With the new Aero Theme Microsoft introduced 3D look to windows, something that Mac OS X users have had for quite a while. With Aero, the user can view the 3rd dimension of a window by flipping the window by pressing the Windows Logo key + TAB. The overall appearance of the Windows Vista desktop changed. In order to run Aero you need to have a high speed processor, at least 512 MB RAM, DirectX 9.0 compatible graphics card with minimum 128 MB RAM, and a high RPM hard disk.
Based on my current laptop hardware specs I knew I had enough to run Aero. And indeed, Aero has automatically enabled itself. Quite impressive (it’s not the first time I’ve worked with Aero, but I usually disable it, as you will soon learn why).
I looked at my Task Manager and I was NOT impressed to see that it was using quite a lot of memory. Looking at the Processes tab I noticed a process called Desktop Window Manager (or DWM). It responsible for the graphical effects such as live window previews and a glass-like frame around windows (Aero Glass), but the main problem is that it doesn’t do that without draining your CPU.
Just look: This is a screenshot of the Task Manager before the Aero Theme is turned on. Never mind that running Vista with just the basic installed services and NO application running except Task Manager and the screen capturing utility (SnagIt) consumes way too much resources…

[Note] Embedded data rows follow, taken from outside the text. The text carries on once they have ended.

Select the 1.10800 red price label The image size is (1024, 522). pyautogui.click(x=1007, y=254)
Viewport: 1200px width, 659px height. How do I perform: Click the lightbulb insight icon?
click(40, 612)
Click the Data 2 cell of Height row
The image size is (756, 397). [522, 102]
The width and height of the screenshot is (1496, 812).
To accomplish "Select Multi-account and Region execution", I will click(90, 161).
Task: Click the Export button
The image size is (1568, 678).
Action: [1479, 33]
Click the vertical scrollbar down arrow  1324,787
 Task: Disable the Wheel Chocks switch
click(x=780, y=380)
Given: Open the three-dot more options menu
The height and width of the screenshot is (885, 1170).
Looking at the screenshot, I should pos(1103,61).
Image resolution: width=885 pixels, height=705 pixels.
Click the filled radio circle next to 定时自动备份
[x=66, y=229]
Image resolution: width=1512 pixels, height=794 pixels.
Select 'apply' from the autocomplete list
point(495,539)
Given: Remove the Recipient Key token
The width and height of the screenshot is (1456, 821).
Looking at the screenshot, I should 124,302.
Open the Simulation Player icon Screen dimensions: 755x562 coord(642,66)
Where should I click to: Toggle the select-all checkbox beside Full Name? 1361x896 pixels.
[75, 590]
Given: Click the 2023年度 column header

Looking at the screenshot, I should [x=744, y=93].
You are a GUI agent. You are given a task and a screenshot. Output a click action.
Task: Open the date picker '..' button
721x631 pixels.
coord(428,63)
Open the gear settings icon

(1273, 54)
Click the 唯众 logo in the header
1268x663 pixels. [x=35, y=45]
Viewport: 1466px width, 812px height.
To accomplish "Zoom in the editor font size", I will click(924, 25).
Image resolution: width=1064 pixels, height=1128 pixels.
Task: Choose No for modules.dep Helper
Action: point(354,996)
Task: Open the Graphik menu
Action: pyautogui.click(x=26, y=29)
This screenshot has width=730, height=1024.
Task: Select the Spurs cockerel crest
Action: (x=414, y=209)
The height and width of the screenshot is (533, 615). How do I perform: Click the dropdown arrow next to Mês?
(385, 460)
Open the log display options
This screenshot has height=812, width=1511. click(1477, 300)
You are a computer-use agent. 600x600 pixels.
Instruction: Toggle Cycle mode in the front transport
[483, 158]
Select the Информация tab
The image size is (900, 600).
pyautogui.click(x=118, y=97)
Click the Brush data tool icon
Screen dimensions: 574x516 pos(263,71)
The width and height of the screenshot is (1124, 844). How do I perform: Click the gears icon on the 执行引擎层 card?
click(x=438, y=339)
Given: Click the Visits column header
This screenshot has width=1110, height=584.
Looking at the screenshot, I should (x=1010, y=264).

Note that the system takes 915 MB of memory!
Now, let’s enable the Aero Theme. If you want to follow along and haven’t yet enabled it, you can read How To Enable Windows Vista Aero Graphics
Why Aero is bad for your computer resources
Now let’s go back to Task Manager and take a look:
Same Vista, same applications running (none, if you remember), now using 951 MB of memory. If you let it lie there for just a while you’ll see that it climbed a bit higher, to around 964 MB of memory, while I did not even touch my keyboard.
Let’s take a look at the DWM process:
Almost 41 MB of memory out of the RAM, a lot more in the address space (by looking at it with Process Explorer from Microsoft, formerly Sysinternals). However, let’s play with Vista for a while by opening a few applications and surfing the Internet for just a few minutes.
Wow, 1.6 GB of memory used. Let’s look at DWM with Task Manager and Process Explorer:
As you can see for yourself, the DWM process, which should not have changed at all (based on Microsoft claims that it does not take up a lot of resources), has in fact grown to consume 105 MB of memory, and just look at the Process Explorer output!!!
How to disable Aero
Disabling the Aero theme is easy, however Microsoft went through some hoops to make you look for the option. Once you know where it is it’s easy. Right-click an empty spot on your desktop and click Personalize. Click on the Window Color and Appearance link. This time the Appearance Settings window will not appear as before, but instead you’ll see a larger Windows Color and Appearance window. Click on the “Open classic appearance properties for more color options” link.
BTW, you can also run the following command from the Run option in the Start menu:
"C:'Windows'system32'rundll32.exe" Shell32.dll,Control_RunDLL desk.cpl,Appearance,@Appearance
Next, select any of the available themes, such as the Windows Classic theme. Going back to Task Manager, you’ll notice that what took 1.6 GB of memory with the Aero Theme enables, now take “only” 1.48 GB…
The Aero theme has another “undocumented” feature you might want to consider. If you’re using Vista on a laptop computer you might notice that Vista drains your batter life much faster than you’d expect. I don’t have details on exactly how much battery life is reduced when using Vista Aero, but many websites report seeing this reduction. When Aero is turned off, battery life is equal to or better than Windows XP systems. But with it turned on, battery life suffers compared with Windows XP. If you’re using a laptop and care about your battery life, turn off Aero!
Aero is bad for you. Lose it. You want transparency? You need glossy look? Go get a decent Mac OS X, and tell them I told you to do so!